Il 20 maggio è uscito per Bronze Rat Records il sesto album in studio di Gemma Ray, ovvero The Exodus Suite, preceduto dal singolo There Must Be More Than This. Registrato live nei Candy Bomber Studios di Berlino e prodotto da Ingo Kraus (Einstürzende Neubauten, Iggy Pop), il disco segna un momento importante nella carriera della musicista. Andando per ordine e analizzando solo alcuni momenti del curriculum dell’artista, troviamo Lights out Zoltar! (2009), album romantico, grezzo, istintivo e, a tratti, ridondante, ma anche Island Fire (2010), che pur mantenendo una certa attitudine noir, rappresentava un’apertura pop non indifferente (quella Runaway era un apprezzabile singolo di successo) e per certi versi molto vicino ai Future Islands. Down Baby Down era invece ancora una volta un ritorno a certe atmosfere dilatate: svuotato concettualmente, toglieva spazio allo storytelling vero e proprio, risultando una lunga e attraente suggestione.
Gli obiettivi di Gemma Ray sono sempre stati nobilissimi e nelle sue produzioni abbiamo apprezzato una certa coerenza, finanche quando essa ha fatto rima con ridondanza. Con Milk For Your Motors discendeva una certa luce in copertina, e l’approccio diventava più cantautorale e leggero, quasi a volersi scrollare di dosso una supposta negatività a favore di un atteggiamento più positivo. Ma l’apparenza inganna. Sarebbe stat0 legittimo aspettarsi un album più lieve e colorato, mentre Gemma Ray sorprende tutti sfornando un lavoro solenne e dalle tinte cupe. La grande attenzione per gli arrangiamenti – grazie anche a Andrew Zammit (batteria, percussioni, organo, synth e chitarra), Fredrik Kinbom (basso, lap steel guitar) e Carwyn Ellis (ospite al piano e al Wurlitzer) – ha portato ad uno sviluppo delle torch songs che hanno contraddistinto per anni l’artista inglese, elevandole a rarefatte arie molto più vicine alla psichedelia propriamente detta (Ifs & Buts, Acta Non Verba).
In questa coltre vaporosa da set cinematografico vestita da noir-pop si intrecciano le storie che costituiscono l’ossatura di The Exodus Suite. Si parla di esodi, di disperazione, di panteismo e di ricerca di qualcosa che vada oltre le disparità sociali, vero cancro di ogni tempo. Non a caso sembra che una forte ispirazione durante la gestazione delle tracce sia arrivata dai sotterranei degli studios dove erano accampati migliaia di profughi siriani.

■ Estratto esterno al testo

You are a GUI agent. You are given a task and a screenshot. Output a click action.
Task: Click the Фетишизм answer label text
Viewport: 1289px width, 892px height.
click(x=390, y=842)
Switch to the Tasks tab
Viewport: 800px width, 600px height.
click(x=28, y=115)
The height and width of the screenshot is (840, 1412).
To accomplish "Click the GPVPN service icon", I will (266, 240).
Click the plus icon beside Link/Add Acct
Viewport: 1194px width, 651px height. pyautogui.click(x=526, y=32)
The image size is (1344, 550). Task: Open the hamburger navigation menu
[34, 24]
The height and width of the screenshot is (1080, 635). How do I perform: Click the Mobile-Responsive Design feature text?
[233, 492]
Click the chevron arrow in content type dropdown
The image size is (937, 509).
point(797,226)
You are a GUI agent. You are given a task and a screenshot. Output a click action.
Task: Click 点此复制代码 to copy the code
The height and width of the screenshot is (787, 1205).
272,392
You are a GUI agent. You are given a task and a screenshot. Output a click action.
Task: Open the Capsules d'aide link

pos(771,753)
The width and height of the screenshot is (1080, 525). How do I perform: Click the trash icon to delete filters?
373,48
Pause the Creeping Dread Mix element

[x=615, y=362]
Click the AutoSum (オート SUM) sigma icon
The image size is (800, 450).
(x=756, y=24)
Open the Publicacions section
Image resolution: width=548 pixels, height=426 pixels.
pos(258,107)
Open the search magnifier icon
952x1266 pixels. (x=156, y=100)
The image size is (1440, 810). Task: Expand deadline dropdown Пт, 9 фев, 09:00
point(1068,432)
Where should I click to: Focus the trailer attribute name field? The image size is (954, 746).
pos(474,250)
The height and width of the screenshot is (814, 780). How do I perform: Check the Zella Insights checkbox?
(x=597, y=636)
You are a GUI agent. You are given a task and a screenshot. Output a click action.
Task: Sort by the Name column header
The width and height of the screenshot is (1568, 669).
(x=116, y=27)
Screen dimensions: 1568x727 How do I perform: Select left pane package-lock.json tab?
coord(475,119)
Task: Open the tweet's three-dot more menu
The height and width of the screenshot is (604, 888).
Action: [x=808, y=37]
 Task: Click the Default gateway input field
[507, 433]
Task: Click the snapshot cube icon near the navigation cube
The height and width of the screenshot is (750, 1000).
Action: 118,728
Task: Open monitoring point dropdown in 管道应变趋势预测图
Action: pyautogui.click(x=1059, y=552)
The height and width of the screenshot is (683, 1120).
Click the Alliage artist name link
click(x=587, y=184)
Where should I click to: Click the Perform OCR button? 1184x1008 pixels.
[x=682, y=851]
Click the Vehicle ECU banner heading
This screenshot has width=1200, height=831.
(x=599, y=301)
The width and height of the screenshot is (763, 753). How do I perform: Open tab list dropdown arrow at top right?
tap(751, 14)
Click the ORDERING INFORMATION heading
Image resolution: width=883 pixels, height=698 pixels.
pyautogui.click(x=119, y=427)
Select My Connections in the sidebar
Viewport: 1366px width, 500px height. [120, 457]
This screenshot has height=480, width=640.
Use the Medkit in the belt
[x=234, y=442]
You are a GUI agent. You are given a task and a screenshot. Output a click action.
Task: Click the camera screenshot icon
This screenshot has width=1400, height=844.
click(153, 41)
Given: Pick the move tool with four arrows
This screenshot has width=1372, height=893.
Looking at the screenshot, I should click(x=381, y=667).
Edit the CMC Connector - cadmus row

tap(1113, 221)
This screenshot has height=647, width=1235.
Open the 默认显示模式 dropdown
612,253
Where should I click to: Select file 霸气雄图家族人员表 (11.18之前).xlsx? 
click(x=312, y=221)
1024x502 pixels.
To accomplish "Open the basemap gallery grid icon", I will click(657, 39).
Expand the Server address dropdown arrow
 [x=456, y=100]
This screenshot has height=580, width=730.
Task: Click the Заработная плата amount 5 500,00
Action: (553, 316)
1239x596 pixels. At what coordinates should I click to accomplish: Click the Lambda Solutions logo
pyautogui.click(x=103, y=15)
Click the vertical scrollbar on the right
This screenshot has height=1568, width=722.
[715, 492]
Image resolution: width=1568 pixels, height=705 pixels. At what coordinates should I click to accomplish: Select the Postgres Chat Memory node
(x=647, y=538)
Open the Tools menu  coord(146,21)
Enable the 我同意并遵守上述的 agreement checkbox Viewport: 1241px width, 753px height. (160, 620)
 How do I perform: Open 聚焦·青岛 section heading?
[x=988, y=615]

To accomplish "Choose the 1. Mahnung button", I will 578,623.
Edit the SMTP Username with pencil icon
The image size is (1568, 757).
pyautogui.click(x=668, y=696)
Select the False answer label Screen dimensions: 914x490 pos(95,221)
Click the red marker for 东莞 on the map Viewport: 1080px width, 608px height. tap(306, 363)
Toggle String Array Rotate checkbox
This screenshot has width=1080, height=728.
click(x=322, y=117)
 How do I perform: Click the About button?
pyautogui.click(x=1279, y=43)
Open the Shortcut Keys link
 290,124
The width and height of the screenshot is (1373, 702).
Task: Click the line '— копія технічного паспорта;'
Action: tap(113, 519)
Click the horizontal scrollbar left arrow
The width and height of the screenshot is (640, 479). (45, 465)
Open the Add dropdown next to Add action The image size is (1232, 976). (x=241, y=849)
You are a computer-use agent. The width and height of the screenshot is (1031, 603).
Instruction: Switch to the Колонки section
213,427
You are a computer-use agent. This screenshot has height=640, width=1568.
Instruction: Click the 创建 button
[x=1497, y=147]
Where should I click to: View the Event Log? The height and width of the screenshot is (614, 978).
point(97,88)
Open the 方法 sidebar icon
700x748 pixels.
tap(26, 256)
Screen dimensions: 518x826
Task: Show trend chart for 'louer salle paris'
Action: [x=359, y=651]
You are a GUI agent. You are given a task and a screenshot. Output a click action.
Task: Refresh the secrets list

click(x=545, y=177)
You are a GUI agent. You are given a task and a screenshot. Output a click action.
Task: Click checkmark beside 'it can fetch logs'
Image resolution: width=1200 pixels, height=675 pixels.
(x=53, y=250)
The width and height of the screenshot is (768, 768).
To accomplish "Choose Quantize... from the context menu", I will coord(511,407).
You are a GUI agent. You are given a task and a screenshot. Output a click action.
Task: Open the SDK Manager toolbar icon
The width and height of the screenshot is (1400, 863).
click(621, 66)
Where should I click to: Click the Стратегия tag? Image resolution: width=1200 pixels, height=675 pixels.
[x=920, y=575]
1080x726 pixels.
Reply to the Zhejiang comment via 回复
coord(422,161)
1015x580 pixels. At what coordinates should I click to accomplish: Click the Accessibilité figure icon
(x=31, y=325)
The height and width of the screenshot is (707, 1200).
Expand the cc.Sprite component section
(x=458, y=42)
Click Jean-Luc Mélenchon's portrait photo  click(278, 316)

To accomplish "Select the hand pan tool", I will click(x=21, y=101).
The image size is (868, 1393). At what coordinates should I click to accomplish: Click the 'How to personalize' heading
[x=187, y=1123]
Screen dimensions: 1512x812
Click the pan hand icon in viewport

Nel disco ciò si traduce nell’onirico e ancestrale viaggio di Shimmering, nella rabbia a denti stretti di There Must Be More, nell’emancipante sound sixties della conclusiva Caldera, Caldera!. Con un occhio sempre strizzato al surf degli anni Sessanta, al kraut e al blues, The Exodus Suite ci restituisce una Gemma Ray al massimo della propria espressività ed eleganza, portatrice di una forte carica narrativa sociale e politica che negli episodi precedenti era forse, in parte, mancata.
Impossibile non avvicinare Gemma Ray a Polly Jean Harvey, non tanto per stile e timbro quanto per il coraggio di portare avanti il proprio stile senza scendere a compromessi e di esprimere sempre il proprio pensiero senza censure. Forse l’artista non intercetterà mai il flusso più ampio del mainstream, ma con buona probabilità ciò non rappresenta la sua aspirazione maggiore, perlomeno non più di diventare una musicista capace di entrare in sintonia con tutto e tutti senza peccare di magniloquenza. Per questo è già sulla buona strada.